EXERCISE GOAL >> Every line in the records below that holds "beside" must be identified and copied.

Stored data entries

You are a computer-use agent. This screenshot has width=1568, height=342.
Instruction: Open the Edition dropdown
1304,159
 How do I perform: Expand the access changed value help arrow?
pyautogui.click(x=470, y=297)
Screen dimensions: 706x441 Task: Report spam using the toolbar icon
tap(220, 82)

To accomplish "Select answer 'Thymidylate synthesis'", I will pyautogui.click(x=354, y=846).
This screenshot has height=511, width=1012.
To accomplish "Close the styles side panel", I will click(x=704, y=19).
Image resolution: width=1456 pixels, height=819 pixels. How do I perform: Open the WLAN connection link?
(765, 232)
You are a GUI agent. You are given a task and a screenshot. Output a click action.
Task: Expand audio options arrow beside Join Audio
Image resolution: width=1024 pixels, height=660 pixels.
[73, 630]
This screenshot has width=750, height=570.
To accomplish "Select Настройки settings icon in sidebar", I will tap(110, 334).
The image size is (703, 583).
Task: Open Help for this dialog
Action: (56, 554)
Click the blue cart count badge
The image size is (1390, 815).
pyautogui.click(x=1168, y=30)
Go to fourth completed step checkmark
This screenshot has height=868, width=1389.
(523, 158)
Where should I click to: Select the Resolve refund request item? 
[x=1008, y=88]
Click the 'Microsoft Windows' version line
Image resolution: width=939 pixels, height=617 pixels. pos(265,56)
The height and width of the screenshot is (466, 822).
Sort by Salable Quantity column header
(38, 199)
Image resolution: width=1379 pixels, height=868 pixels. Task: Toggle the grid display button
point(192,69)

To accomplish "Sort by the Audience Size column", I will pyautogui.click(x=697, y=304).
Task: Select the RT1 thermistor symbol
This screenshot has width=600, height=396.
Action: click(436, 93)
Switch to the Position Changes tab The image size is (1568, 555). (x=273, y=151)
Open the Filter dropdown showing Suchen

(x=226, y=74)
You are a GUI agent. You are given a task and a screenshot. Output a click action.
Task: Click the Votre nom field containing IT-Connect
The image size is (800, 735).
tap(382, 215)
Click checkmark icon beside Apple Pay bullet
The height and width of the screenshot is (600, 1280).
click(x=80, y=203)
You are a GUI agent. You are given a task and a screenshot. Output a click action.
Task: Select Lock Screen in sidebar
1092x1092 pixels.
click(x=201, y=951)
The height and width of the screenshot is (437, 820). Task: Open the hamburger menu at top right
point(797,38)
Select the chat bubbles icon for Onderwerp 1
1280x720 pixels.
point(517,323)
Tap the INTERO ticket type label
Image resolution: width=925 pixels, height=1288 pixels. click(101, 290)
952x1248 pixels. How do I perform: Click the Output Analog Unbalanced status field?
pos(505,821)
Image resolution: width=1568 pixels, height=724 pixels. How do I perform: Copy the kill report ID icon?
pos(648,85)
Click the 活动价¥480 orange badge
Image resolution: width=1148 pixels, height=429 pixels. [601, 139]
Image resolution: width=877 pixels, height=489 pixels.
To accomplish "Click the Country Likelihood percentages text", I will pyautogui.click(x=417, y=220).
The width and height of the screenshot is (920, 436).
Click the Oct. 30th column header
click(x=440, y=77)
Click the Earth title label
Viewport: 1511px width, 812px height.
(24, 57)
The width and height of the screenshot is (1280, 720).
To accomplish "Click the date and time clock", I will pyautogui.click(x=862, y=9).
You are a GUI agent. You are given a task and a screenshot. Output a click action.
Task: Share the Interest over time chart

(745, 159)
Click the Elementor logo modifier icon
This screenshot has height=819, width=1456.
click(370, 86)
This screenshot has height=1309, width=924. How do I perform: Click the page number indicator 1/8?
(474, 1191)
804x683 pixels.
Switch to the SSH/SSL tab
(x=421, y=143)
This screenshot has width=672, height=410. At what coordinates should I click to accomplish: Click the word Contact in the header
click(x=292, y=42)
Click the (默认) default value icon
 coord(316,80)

REPLY TO THE TASK >>
Task: Expand audio options arrow beside Join Audio
Click checkmark icon beside Apple Pay bullet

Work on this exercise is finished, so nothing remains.